__Directions__. Find every line in the records below that contains the word "orange" and copy each of those lines. Case counts, so match the capital and small letters.

START Material provided

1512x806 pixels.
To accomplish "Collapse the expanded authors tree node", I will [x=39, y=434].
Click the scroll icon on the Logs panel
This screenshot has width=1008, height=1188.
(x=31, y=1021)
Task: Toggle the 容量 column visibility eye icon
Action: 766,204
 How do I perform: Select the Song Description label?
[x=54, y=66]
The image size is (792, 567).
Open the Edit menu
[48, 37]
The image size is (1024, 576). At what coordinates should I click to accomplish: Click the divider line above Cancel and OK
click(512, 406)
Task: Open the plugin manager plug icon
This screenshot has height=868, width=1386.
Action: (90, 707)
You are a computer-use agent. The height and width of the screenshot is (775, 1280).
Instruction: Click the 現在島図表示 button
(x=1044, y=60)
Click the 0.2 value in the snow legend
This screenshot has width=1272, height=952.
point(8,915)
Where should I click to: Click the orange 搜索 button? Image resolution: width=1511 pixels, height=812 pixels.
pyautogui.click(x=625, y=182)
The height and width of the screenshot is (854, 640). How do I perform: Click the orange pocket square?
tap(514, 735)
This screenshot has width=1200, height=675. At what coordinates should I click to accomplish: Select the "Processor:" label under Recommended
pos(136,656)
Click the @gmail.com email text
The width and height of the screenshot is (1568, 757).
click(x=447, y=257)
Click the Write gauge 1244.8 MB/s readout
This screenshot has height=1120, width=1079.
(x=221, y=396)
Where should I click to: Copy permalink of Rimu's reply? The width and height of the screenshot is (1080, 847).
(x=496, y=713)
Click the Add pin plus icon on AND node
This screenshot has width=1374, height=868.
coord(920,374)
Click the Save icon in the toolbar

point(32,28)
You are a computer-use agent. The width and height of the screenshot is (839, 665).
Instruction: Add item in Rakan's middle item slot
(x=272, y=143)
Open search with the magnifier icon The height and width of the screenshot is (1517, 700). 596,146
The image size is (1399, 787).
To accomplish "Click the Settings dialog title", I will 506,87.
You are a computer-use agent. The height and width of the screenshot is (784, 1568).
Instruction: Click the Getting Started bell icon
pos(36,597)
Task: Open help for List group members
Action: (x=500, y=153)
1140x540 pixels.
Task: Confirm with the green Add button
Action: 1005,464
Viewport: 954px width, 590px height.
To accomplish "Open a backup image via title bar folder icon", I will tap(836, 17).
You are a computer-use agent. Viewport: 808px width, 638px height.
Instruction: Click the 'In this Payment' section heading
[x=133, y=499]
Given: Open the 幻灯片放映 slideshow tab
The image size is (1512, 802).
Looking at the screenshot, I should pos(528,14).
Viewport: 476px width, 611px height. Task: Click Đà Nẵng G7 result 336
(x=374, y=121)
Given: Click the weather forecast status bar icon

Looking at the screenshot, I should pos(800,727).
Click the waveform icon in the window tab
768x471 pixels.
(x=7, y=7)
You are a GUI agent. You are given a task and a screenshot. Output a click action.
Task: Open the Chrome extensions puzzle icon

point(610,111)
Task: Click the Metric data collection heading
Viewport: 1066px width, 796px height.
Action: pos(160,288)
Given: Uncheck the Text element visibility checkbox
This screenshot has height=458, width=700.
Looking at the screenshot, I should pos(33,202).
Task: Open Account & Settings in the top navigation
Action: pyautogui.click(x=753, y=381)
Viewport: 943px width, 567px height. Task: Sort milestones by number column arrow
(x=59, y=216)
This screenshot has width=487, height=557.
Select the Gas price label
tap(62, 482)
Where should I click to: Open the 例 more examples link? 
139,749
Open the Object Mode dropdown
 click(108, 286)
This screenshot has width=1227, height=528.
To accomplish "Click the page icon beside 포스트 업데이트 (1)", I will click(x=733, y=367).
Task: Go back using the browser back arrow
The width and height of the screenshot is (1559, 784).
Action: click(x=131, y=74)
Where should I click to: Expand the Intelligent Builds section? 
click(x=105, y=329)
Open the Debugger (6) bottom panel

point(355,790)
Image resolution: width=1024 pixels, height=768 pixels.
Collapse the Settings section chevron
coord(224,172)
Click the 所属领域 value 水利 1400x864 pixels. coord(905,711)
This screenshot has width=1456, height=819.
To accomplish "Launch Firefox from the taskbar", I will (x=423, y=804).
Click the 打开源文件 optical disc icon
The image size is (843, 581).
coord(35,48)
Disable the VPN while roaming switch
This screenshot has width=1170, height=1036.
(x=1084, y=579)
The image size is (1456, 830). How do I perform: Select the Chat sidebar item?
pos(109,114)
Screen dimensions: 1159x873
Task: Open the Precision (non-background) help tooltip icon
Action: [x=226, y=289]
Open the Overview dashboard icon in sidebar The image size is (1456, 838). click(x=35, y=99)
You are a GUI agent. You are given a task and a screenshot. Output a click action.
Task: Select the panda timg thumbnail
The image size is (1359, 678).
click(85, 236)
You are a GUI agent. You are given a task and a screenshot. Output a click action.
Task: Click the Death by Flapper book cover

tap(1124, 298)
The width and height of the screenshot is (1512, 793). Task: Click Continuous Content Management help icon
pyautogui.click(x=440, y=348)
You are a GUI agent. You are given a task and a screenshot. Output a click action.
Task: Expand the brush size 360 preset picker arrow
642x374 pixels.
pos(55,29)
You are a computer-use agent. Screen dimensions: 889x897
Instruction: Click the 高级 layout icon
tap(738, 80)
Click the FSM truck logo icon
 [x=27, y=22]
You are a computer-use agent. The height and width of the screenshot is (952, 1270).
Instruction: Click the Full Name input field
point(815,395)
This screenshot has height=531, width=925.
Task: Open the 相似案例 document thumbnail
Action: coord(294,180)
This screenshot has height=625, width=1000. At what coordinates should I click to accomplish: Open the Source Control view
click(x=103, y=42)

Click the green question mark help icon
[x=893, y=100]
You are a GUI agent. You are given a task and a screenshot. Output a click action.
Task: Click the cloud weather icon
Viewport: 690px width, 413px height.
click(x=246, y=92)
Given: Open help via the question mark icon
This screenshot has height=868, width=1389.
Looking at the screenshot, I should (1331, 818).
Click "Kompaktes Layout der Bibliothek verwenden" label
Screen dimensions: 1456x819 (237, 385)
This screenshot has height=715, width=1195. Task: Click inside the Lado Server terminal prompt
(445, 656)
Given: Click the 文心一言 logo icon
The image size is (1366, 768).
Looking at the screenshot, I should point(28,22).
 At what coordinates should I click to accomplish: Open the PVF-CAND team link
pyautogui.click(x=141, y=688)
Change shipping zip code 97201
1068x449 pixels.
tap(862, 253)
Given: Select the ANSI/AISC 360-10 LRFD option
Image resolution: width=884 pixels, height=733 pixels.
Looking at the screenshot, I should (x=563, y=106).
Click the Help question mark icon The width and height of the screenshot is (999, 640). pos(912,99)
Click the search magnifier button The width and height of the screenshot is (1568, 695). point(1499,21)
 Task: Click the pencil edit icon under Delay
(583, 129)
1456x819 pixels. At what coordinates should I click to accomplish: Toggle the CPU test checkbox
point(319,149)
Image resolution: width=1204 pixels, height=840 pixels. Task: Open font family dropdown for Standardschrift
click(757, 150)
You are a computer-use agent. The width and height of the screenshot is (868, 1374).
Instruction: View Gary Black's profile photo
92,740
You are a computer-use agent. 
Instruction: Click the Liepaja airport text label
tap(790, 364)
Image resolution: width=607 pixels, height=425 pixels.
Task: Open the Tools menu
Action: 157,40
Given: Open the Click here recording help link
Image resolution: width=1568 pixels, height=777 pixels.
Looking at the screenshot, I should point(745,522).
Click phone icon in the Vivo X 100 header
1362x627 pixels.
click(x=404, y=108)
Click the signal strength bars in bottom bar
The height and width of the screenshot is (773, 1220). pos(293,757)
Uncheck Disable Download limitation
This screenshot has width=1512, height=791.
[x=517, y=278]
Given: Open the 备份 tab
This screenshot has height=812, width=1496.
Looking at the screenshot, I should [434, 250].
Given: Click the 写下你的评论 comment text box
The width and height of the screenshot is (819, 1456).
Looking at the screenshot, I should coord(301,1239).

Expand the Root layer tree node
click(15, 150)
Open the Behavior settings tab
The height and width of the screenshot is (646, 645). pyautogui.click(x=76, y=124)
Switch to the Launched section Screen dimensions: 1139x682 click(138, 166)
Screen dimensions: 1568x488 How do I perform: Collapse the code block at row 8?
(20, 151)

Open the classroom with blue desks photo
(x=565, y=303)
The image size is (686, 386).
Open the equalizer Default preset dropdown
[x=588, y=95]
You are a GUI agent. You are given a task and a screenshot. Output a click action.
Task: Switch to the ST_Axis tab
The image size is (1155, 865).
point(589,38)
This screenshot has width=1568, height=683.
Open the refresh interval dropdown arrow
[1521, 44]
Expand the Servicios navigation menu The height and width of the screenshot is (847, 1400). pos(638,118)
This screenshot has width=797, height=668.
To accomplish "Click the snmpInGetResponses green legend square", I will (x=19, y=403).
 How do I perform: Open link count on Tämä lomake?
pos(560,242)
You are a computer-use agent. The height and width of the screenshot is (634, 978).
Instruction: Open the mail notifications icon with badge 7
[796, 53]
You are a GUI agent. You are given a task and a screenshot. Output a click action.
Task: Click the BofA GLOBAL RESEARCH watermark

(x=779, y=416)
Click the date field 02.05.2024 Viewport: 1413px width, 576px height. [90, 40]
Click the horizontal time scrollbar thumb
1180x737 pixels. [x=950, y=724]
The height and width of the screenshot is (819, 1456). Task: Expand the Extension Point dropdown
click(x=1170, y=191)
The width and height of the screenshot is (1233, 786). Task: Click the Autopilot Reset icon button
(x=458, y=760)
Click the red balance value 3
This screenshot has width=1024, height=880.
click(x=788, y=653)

END Material provided

__The completed task__.
Where should I click to: Click the orange 搜索 button? Image resolution: width=1511 pixels, height=812 pixels.
The height and width of the screenshot is (854, 640). How do I perform: Click the orange pocket square?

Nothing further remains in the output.